GIVEN EXERCISE ▸ Copy the data items from the line with "Click the Radiant Fraction field showing 0.2" through the end of the data items, requests included, and add 32 to every coordinate in the answers. Leave the pictures out of your answer.

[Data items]
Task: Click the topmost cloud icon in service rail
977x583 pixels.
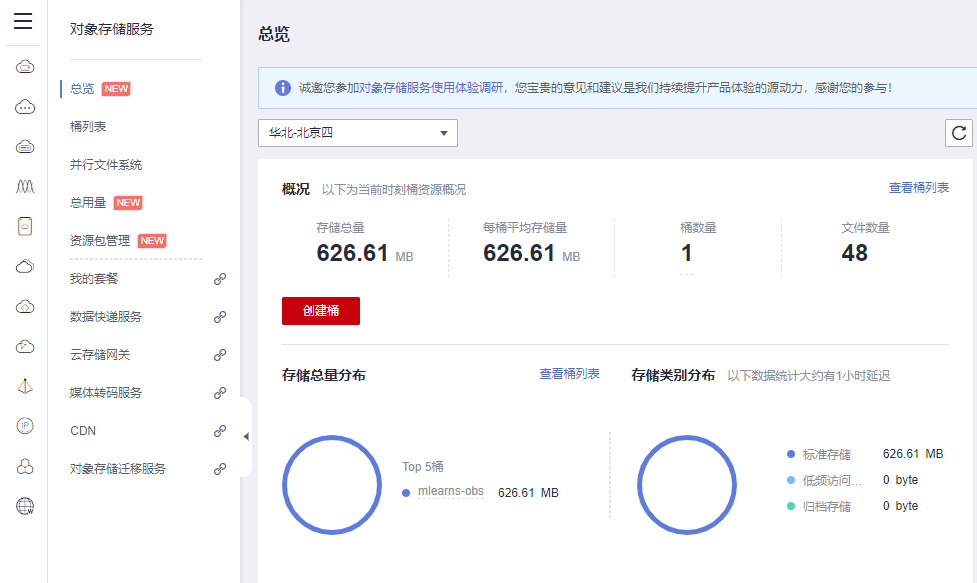Action: pos(23,66)
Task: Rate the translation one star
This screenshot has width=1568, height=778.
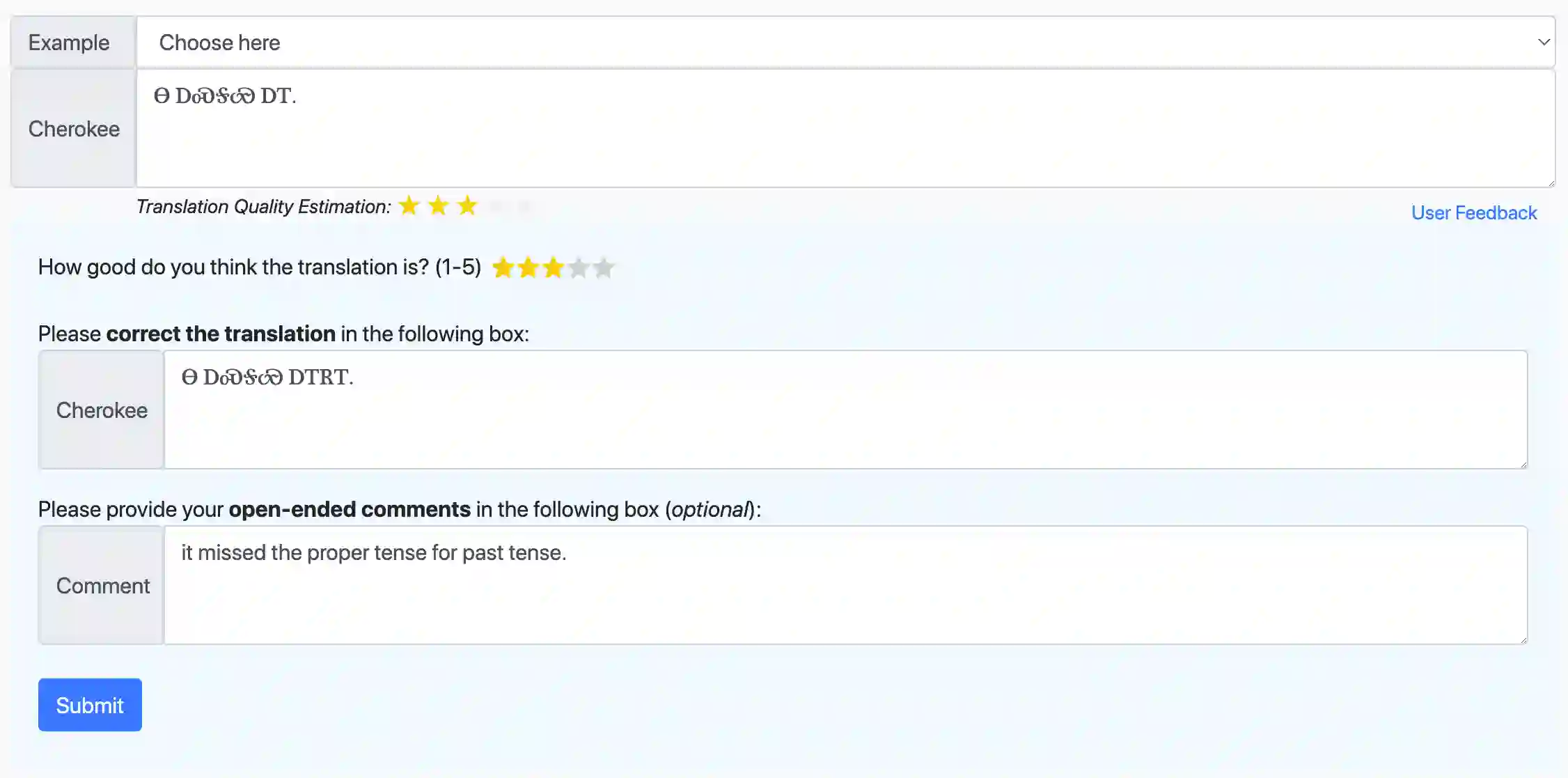Action: click(x=503, y=268)
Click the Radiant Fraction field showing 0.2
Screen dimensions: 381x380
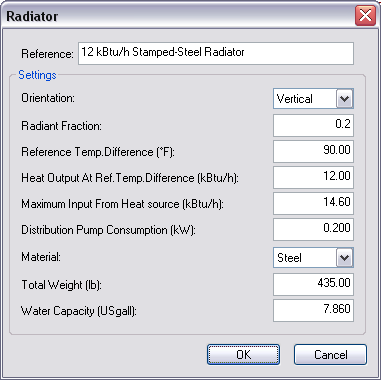point(313,125)
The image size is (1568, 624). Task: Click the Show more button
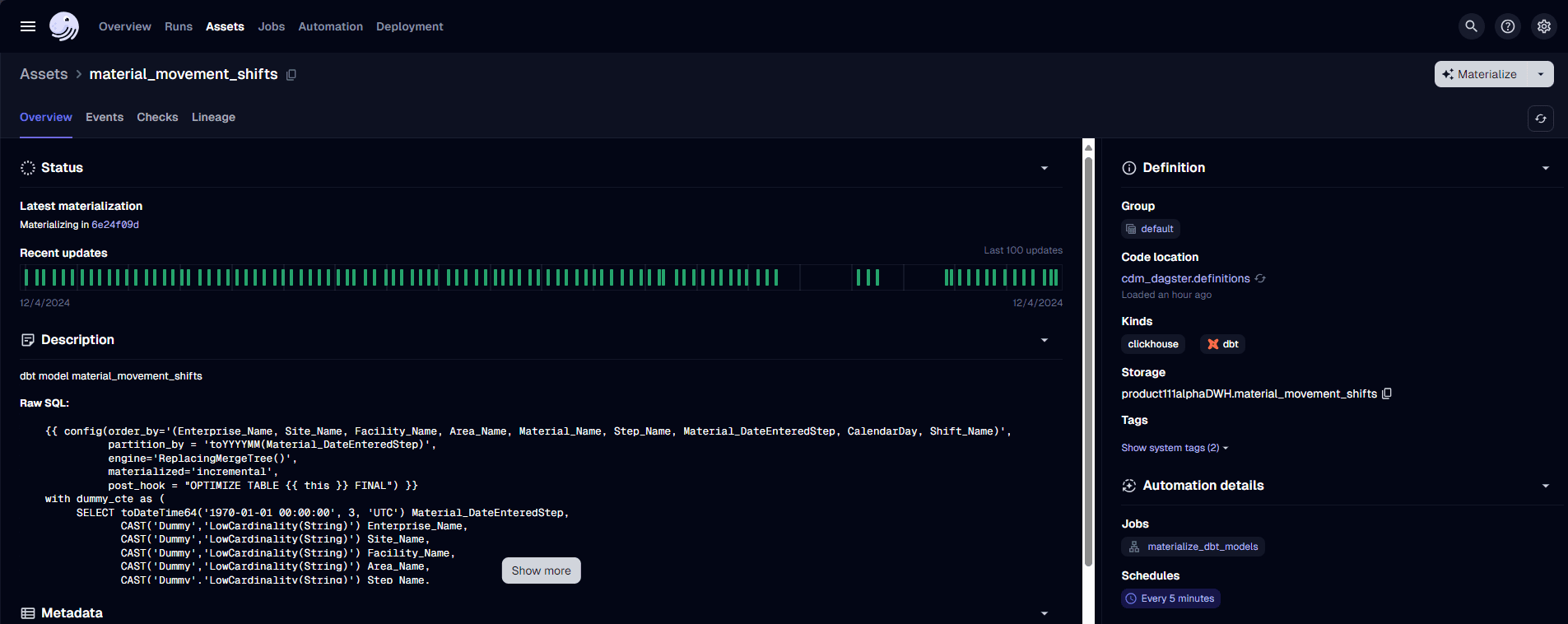click(541, 570)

WRITTEN ANSWER ▸
Click the Radiant Fraction field showing 0.2
Screen dimensions: 381x380
point(345,157)
The image size is (1568, 624). Task: Click the Show more button
click(573, 602)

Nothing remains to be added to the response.